Та даже не смогла ответить, только махнула в сторону кухни.

На кухне стоял верстак, за которым Андрей обычно занимается резьбой по дереву. Он и сейчас сидел за верстаком и с задумчивым видом тесал маленьким острым топориком какую-то заготовку, постепенно превращая ее в лучины.

— Ты чего делаешь? — удивленно спросила его Лада.

— Вот полюбуйтесь, люди добрые! — слезливо выкрикнула Валентина, выглядывая из-за плеча Романа.

— Уйди! — бросил Андрей.

— Семьдесят пять рублей на помойку! — опять выкрикнула Валентина.

— Какие семьдесят пять рублей? — не понял Роман.

— Ну да! — так же слезливо выкрикнула Валентина. — Это ведь он маску изничтожил. А уже покупатель есть...

— Уйди! — так же монотонно сказал Андрей.

— Лада, — решительно заявил Роман, — убери ее в комнату, а я поговорю. Тут надо разобраться.

Он подсел к верстаку, Андрей аккуратно смахнул последние стружки в стоявшую рядом корзину, потом встал и направился к холодильнику.

— Выпьем? — спросил он, доставая початую бутылку водки.

— Давай, — согласился Роман.

Андрей кивнул, вытащил из буфета две рюмки, поколебался и спросил:

— А Лада?

— Потом, — сказал Роман. — Давай излагай.

Они молча выпили, Андрей сморщился, понюхал кусочек хлеба и, наконец, начал:

— Все Колька Симаков, сволочь. Подкатывается тут однажды. Приносит маску шамана. Кто-то ему с Севера привез. «Можешь, — говорит, — такую сварганить?» Посмотрел я — хорошо сделано. Понравилось. «Что ж, — говорю, — могу, и даже лучше». — «Ну, сделай». Достал я липовую доску большую, вырезал. Да еще трубку этому шаману присобачил. Страшен, как смерть. Моя благоверная даже испугалась. «Убери, — говорит, — эту гадость». А Колька и скажи ей: «Эта гадость, между прочим, сейчас в страшной моде. За нее запросто семьдесят пять рублей дадут. Ты сколько ее делал?» «Дня три», — отвечаю. «Вот видишь, двадцать пять рублей за вечер. А за месяц семьсот пятьдесят рублей. Чуешь?»

Роман даже присвистнул.

— Побольше, чем министр получает!

— Вот, вот. Скажу честно, поддался я на это дело. Правда, Симакову говорю: нет у меня заготовок, да и покупателей где я искать буду? Отродясь торговлей не занимался. А Колька, змей, смеется. «Ты, — говорит, — главное, талант свой проявляй, об остальном не беспокойся». Как я теперь понимаю, у него тоже свой интерес имелся. Не меньше, видать, чем по сотне их загонял...

— По полторы, — раздался из комнаты всхлипывающий Валин голос.

Видно, что женщины внимательно слушали Андрееву исповедь.

— А ты почем знаешь? — недобро покосился в сторону комнаты Андрей.

— Сказывали...

— «Сказывали», — передразнил жену Андрей и снова взялся за бутылку. — Еще по одной?

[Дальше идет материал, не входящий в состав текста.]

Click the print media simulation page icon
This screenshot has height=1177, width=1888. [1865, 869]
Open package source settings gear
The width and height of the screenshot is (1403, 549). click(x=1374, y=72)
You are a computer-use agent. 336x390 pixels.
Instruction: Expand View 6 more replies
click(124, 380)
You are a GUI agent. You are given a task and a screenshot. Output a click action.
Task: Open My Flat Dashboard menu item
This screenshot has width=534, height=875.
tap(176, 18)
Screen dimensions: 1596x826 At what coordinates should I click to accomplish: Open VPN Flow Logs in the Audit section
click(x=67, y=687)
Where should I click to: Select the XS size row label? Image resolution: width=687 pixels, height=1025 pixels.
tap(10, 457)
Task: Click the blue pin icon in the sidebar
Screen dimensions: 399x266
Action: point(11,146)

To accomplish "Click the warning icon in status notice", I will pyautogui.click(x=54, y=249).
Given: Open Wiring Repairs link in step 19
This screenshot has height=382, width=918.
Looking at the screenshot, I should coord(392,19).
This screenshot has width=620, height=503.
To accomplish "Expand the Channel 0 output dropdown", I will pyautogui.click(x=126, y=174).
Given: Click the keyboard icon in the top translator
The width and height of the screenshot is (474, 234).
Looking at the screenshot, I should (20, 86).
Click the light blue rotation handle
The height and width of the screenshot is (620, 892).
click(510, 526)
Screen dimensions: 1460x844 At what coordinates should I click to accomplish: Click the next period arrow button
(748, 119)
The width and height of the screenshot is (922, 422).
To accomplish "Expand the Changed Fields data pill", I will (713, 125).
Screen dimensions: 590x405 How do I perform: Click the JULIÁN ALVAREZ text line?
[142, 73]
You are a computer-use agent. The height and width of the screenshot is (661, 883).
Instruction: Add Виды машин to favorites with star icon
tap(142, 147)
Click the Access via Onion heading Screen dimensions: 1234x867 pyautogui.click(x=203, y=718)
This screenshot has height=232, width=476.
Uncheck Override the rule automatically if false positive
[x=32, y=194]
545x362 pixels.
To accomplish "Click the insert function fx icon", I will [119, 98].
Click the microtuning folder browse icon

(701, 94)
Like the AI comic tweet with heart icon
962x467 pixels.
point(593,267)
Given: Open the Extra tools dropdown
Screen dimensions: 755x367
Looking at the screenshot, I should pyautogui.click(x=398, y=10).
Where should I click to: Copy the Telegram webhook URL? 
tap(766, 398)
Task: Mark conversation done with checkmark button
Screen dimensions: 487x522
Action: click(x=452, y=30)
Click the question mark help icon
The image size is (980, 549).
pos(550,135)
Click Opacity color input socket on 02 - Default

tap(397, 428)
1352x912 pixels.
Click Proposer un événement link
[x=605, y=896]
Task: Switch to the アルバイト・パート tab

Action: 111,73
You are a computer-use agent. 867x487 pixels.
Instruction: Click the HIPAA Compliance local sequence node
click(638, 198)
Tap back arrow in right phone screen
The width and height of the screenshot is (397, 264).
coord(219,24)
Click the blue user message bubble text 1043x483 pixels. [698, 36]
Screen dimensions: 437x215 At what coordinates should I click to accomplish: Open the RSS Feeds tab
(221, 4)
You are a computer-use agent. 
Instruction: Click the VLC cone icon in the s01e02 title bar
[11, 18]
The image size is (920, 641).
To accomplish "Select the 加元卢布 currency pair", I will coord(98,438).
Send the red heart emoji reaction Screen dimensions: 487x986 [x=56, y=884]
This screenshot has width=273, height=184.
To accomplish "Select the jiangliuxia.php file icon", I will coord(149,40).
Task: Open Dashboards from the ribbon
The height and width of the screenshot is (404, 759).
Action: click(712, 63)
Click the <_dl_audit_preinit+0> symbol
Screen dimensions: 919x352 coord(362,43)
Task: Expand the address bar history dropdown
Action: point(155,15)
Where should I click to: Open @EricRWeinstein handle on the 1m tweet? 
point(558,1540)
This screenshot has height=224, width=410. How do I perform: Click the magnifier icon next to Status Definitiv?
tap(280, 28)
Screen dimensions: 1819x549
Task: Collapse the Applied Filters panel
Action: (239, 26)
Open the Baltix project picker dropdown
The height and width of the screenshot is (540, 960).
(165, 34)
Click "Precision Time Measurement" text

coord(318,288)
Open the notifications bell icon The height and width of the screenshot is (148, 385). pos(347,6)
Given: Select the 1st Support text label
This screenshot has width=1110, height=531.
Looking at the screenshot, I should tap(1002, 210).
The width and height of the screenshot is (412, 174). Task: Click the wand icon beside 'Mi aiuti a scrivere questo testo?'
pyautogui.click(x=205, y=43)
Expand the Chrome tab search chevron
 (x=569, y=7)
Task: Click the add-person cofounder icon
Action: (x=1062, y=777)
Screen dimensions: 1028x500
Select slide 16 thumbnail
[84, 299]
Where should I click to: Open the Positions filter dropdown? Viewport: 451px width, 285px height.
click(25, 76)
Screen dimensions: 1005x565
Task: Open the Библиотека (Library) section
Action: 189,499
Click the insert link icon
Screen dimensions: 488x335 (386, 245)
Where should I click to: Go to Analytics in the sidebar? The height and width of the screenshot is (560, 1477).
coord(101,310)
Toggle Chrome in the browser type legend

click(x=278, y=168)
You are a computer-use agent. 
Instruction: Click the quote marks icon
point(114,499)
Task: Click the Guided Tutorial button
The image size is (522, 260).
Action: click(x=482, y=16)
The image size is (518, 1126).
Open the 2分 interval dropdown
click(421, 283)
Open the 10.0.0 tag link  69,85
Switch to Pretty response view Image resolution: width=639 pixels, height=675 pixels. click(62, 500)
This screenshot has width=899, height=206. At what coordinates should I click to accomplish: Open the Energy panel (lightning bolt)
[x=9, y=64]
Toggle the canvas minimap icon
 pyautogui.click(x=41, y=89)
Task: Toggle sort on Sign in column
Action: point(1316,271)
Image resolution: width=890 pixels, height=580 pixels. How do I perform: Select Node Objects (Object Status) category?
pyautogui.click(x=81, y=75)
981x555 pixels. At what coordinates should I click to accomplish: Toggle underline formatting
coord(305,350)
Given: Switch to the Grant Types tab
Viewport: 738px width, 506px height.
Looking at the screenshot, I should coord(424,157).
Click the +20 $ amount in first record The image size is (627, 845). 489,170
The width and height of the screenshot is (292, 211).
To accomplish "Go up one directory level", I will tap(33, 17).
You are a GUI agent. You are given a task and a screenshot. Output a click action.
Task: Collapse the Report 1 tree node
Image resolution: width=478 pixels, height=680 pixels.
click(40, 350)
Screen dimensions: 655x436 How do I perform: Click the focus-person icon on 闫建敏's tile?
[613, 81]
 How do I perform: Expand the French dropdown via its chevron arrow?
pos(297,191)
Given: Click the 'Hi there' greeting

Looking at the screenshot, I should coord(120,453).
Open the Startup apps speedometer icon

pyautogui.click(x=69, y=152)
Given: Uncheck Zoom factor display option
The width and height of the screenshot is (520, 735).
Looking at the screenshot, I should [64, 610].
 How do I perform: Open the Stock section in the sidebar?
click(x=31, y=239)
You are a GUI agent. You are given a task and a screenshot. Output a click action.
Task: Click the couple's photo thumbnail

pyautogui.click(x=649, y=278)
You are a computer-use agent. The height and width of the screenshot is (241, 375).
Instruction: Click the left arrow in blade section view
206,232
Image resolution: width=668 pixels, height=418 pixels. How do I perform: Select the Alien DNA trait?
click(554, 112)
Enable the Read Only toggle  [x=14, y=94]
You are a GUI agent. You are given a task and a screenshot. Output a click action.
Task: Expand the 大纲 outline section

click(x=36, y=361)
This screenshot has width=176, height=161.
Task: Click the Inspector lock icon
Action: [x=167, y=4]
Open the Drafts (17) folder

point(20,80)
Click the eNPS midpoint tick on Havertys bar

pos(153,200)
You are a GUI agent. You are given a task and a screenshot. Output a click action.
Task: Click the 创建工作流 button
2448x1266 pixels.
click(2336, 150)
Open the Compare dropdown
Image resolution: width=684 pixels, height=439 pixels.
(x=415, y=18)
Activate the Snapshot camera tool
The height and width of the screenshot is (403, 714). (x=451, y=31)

Роман прикрыл ладонью рюмку:

— Потом. Давай рассказывай.

Андрей вздохнул.

— Потом так потом. Ну, короче, взялся я за это дело. Так наловчился, что за пару дней маску лепил. Штук десять сделал и чувствую: аж тошнит меня от этих шаманов. Думаю, нет, так дело не пойдет. Пора завязывать, иначе свихнешься. А тут эта...

Андрей опять покосился на дверь, ведущую в комнату, и оттуда послышались всхлипывания.

— Вот, слышишь? Деньги бабе в голову ударили. Она уже не мужа видит, а одни двадцатипятирублевки.

— Что ты мелешь? — запричитала Валентина. — И не думала вовсе...

— Говорю ей, мочи нет, — не обращая внимания на реплику, продолжал Андрей. — Друзей не вижу, просто в домино с ребятами поиграть и то некогда. Так, веришь, до чего додумалась? Бутылку в холодильнике держит. Только я за кепку, она сразу мне стопарик. «На, Андрюшенька, выпей, только не ходи, делом занимайся».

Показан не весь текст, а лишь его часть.